Hello SNIC , mac is the new 12inch retina MacBook with the single USB-C port only. The camera is Fuji XT-10 that does come with a proprietary cable with USB on one end. I have the Apple dongle for USB_C to USB but it does not work, either with camera direct or attaching an SD card reader. The Fuji software to transfer wirelessly does not support Sierra, plus I would expect it would be a very slow way to transfer. When I chatted with BH Photo guy, he surmises is the dongle, says need direct to USB-C nothing in between.'

Pat


----------



## eMacMan (Nov 27, 2006)

InfinitiG37S said:


> I need some first hand advice, on a SD card reader or other method to get photos from my Fuji Camera to my 12 inch MacBook. I have a dongle with USB on the end but the computer will not recognize my card reader or the camera if connected direct.
> 
> I am going to Asia in March, and the MacBook is coming with me... I need to be able to store the photos as a backup, don't want 3 weeks of photos on fragile SD cards.
> 
> Pat


If I am reading correctly, the computer has no regular USB ports or built in card reader, leaving you to deal with dongle madness. A gigantic step backwards from what has become the norm for working with digital cameras and Mac computers.

I have used card readers for years. My routine is to lock the card then transfer images to computer via the reader. Back up images, then back up again. Test the redundant back-up. After all that card is unlocked, put back in camera and reformatted with the camera. 

FWIW I have found card readers slightly more likely to fail than the cards themselves, although I have also replaced cards that went bad. With that in mind if the card reader does not work with your USB dongle, it could be either that is defective. Also with Mac striving to provide a true Windoze experience it could be (gasp) drivers. 

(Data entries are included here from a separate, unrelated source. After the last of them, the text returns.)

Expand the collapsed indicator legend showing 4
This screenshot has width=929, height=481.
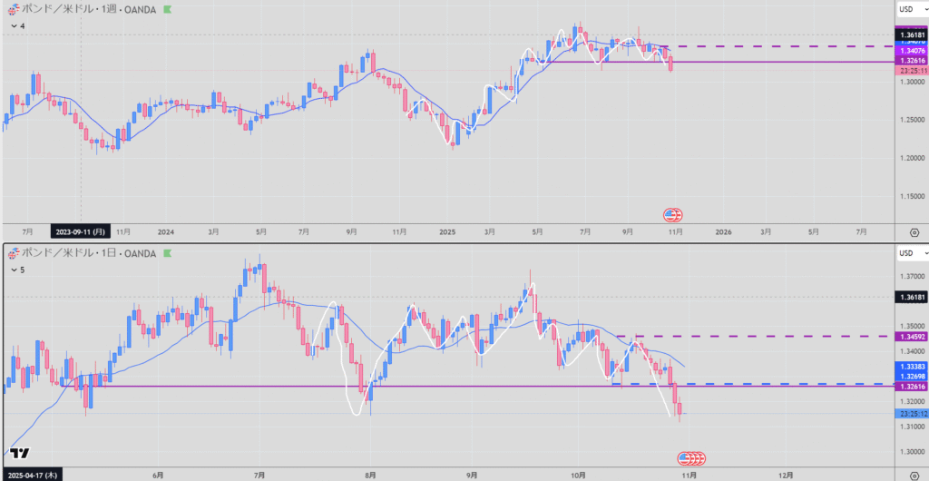pyautogui.click(x=15, y=26)
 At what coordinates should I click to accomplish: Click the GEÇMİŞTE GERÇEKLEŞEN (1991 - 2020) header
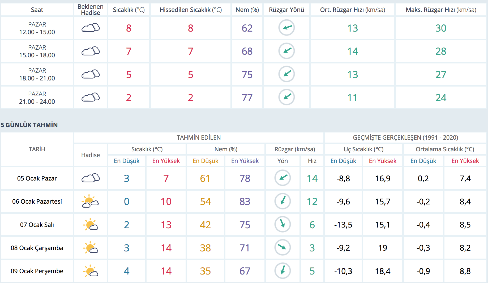click(x=405, y=138)
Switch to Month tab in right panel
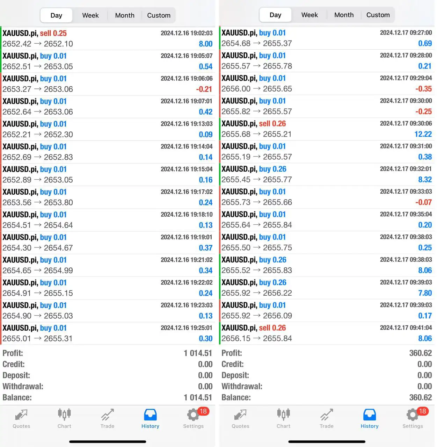The image size is (437, 447). [344, 15]
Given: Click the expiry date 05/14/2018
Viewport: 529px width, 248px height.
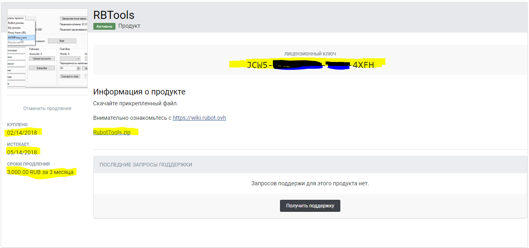Looking at the screenshot, I should tap(22, 152).
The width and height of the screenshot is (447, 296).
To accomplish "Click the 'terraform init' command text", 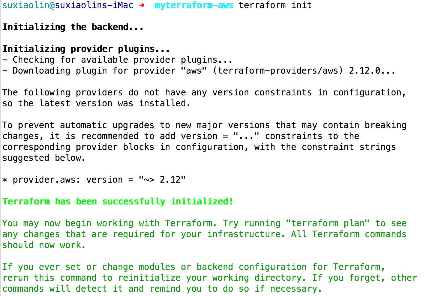I will point(275,5).
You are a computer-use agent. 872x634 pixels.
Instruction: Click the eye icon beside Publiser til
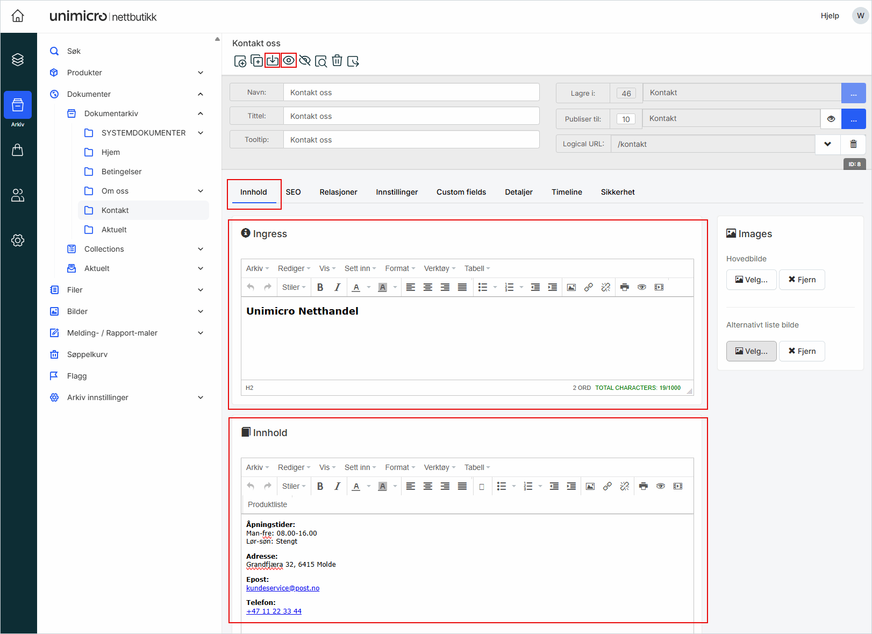[x=831, y=119]
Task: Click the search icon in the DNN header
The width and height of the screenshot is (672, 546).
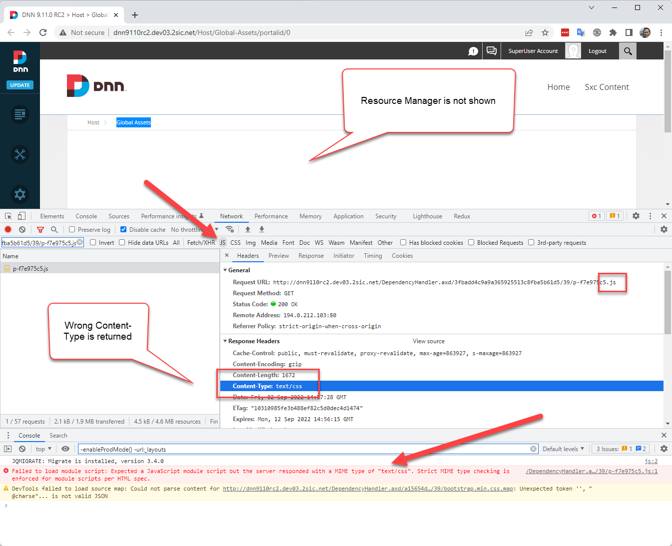Action: pos(628,50)
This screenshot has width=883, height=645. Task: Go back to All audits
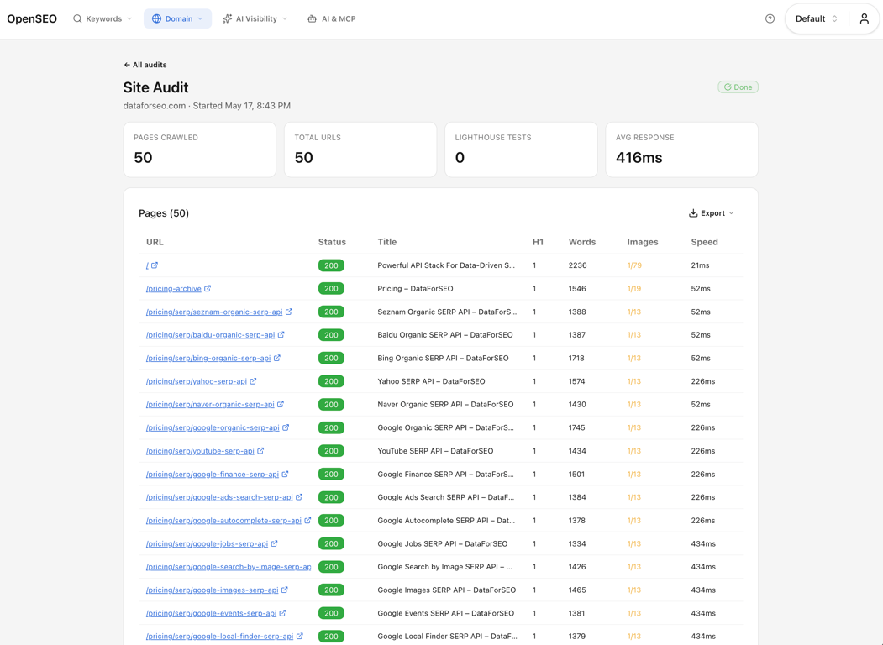(145, 65)
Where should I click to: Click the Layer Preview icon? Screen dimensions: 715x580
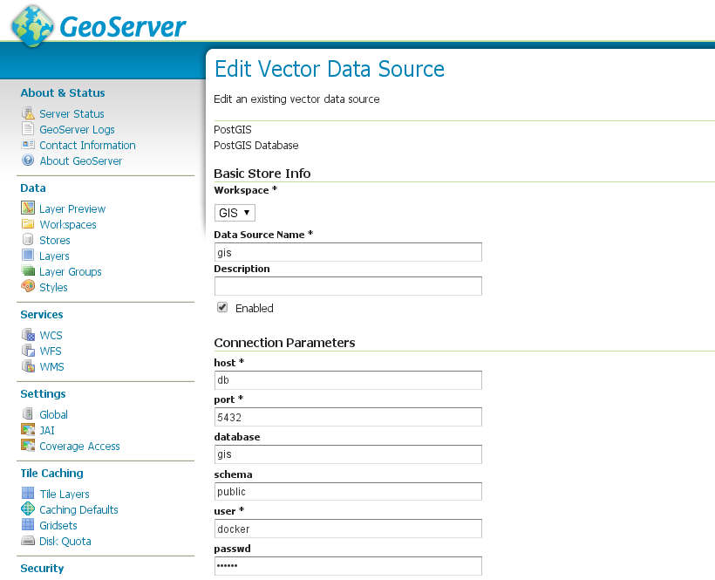[26, 208]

Best bet is to test card and reader with a Mac computer that does have USB. Also test to see if the Dongle works with other USB devices. That should help you narrow down the possible culprits.


----------



## InfinitiG37S (Jul 30, 2016)

thanks EMacMan I will try those suggestions, I have a feeling my only work around will be a card reader that is USB-C compatible. I will update once I have something working. 

Pat


----------



## InfinitiG37S (Jul 30, 2016)

UPDATE -- Apple store in Buffalo NY to the rescue , with a new Sandisk card reader made for USB-C applications . And just an FYI , the dongle worked for a USB mouse , so it does work, just does not support my old card reader. Not sure if all other SD readers will have same issue but glad to have found solution. 

Pat


----------



## SINC (Feb 16, 2001)

Glad you solved it, thanks for the update.


----------